[Task description] Using the listing below, please gather every line containing the word "chart".
+++++
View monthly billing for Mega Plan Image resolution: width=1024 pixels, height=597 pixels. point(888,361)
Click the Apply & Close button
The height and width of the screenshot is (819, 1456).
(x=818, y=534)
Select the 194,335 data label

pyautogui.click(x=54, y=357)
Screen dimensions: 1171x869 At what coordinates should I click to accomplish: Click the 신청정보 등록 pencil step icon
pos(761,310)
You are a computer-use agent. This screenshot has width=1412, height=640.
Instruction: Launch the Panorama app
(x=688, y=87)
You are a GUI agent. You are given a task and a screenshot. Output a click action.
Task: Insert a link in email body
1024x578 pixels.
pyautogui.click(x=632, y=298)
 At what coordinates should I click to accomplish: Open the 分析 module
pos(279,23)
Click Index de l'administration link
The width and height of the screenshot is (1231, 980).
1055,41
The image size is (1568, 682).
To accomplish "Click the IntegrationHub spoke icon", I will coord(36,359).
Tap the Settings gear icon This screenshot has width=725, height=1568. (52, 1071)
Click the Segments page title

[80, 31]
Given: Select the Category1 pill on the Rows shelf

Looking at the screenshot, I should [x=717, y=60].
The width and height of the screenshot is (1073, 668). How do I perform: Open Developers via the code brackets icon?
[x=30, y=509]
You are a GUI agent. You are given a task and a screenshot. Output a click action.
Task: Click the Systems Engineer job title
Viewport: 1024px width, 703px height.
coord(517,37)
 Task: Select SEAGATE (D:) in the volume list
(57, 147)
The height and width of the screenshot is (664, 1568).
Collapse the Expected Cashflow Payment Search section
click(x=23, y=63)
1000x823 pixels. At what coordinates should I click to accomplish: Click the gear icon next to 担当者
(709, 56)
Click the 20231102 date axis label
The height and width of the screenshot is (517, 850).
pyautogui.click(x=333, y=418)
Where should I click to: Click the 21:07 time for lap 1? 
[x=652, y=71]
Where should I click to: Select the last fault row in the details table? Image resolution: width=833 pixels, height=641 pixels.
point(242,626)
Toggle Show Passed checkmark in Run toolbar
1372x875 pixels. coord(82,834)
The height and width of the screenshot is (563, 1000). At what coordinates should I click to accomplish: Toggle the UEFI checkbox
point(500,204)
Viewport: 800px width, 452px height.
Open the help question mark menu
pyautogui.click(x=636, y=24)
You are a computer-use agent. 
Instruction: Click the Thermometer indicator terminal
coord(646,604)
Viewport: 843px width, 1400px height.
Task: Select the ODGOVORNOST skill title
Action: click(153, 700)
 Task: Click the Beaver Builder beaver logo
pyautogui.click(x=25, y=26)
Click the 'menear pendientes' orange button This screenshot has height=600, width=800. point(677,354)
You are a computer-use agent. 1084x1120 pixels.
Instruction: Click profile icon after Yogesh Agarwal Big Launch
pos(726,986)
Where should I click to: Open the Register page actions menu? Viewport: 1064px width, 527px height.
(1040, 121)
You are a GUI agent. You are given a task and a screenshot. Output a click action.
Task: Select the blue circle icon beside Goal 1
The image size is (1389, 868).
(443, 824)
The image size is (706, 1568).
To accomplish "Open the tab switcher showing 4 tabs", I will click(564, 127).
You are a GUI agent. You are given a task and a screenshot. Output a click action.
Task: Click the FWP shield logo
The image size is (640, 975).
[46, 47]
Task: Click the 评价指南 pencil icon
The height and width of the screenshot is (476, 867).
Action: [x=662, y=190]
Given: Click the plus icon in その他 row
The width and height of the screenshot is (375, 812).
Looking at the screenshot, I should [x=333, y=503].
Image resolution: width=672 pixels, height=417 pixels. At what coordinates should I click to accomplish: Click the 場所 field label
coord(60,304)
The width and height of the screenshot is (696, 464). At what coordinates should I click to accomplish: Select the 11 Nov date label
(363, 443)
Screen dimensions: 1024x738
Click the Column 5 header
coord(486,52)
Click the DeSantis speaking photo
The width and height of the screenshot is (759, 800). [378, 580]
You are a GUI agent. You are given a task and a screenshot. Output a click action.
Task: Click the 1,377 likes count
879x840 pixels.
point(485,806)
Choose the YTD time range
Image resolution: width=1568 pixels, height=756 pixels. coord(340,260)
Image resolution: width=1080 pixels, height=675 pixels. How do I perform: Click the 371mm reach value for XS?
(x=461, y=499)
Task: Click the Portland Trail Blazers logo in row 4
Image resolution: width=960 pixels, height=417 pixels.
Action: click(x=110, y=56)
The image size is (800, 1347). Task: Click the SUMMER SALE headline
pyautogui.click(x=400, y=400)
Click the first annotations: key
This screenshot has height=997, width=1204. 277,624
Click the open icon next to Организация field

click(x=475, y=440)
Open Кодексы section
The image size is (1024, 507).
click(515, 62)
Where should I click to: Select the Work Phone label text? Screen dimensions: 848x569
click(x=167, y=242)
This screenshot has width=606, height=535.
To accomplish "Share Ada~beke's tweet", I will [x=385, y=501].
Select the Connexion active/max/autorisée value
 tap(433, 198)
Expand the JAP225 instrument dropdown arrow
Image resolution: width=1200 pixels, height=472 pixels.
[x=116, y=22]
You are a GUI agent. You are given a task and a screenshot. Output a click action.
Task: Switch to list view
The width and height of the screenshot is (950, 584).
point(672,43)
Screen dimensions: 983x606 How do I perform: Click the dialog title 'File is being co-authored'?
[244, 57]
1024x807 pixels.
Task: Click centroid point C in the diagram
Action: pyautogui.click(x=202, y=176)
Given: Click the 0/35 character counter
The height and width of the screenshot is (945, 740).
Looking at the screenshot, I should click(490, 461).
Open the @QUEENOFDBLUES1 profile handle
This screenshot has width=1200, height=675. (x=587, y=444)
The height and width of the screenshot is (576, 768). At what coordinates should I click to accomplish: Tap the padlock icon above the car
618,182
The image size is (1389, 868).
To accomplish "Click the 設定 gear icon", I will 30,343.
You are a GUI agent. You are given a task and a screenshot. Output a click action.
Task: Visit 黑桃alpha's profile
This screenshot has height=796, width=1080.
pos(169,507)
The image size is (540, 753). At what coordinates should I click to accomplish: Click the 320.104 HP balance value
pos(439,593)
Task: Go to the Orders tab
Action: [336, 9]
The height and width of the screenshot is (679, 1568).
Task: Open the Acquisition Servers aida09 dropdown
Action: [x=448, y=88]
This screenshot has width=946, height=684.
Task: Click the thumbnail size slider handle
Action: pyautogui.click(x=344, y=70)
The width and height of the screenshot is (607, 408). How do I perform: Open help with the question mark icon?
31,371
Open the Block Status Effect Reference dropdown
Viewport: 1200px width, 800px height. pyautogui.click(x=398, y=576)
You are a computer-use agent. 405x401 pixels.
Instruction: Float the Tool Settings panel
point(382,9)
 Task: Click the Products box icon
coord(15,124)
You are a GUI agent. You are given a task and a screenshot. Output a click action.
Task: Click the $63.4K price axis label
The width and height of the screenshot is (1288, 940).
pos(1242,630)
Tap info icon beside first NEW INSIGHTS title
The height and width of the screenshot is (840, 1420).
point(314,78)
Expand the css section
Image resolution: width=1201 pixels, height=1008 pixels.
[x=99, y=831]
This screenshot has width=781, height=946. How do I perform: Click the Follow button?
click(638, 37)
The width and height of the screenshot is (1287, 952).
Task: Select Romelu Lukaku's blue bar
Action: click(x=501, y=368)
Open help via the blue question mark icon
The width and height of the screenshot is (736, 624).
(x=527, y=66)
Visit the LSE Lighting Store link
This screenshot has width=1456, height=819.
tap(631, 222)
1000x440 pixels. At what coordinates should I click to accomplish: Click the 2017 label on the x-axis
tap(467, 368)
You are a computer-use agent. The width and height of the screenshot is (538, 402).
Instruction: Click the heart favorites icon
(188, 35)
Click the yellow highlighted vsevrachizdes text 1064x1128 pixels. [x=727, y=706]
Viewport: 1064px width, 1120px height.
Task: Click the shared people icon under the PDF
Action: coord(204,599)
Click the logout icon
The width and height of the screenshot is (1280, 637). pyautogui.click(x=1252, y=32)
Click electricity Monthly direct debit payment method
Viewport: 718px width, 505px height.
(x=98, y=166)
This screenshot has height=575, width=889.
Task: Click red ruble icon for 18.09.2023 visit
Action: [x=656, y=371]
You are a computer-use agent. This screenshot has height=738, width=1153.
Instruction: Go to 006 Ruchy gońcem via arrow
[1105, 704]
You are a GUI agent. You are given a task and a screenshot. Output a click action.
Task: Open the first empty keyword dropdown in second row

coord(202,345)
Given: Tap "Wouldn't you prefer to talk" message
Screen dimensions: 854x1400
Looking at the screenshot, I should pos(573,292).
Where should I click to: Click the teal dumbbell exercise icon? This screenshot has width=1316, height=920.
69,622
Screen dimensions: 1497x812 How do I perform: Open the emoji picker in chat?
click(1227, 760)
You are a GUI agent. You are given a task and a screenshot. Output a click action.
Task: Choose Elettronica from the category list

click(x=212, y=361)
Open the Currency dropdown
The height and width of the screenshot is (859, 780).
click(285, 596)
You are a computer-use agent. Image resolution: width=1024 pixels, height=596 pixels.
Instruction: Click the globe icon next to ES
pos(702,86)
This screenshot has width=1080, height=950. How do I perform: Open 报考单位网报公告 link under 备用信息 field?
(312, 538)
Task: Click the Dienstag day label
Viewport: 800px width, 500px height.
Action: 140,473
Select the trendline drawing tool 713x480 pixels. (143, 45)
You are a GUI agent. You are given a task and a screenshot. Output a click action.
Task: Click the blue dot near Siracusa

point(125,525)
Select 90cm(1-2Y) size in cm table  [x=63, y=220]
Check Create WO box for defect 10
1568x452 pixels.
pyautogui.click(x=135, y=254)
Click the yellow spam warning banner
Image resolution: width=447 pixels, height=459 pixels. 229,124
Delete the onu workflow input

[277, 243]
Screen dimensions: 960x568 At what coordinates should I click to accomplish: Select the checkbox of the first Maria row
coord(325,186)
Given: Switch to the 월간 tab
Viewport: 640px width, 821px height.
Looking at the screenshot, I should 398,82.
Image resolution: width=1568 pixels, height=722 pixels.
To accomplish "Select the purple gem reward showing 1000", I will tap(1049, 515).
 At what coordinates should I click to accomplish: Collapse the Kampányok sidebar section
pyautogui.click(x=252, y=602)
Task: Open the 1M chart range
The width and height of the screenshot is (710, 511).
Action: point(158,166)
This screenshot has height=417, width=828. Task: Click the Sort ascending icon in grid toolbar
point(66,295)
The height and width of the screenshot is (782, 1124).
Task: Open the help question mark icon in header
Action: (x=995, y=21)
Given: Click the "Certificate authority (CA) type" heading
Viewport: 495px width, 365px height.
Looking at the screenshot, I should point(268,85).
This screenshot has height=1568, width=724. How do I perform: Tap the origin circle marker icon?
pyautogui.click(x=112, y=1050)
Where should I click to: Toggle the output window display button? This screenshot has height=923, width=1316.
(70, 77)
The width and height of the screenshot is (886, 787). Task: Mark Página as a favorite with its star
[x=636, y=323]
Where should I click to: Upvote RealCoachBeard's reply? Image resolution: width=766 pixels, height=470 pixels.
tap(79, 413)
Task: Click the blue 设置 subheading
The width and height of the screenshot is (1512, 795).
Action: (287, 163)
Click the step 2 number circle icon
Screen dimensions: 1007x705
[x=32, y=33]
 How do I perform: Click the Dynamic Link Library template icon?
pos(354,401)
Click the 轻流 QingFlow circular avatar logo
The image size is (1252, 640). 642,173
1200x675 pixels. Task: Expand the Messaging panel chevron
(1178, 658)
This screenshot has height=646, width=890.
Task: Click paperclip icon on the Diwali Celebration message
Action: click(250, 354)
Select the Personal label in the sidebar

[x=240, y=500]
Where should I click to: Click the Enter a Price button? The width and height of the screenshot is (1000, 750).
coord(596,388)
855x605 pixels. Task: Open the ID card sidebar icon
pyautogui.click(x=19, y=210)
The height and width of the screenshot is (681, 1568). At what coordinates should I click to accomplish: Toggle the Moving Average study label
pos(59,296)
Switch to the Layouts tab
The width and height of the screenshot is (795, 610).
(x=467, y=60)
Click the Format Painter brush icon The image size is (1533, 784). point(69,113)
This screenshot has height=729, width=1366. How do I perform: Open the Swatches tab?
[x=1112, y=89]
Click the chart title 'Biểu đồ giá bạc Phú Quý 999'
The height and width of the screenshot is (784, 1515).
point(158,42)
+++++
[The completed task]
Task: Open the 1M chart range
Click the chart title 'Biểu đồ giá bạc Phú Quý 999'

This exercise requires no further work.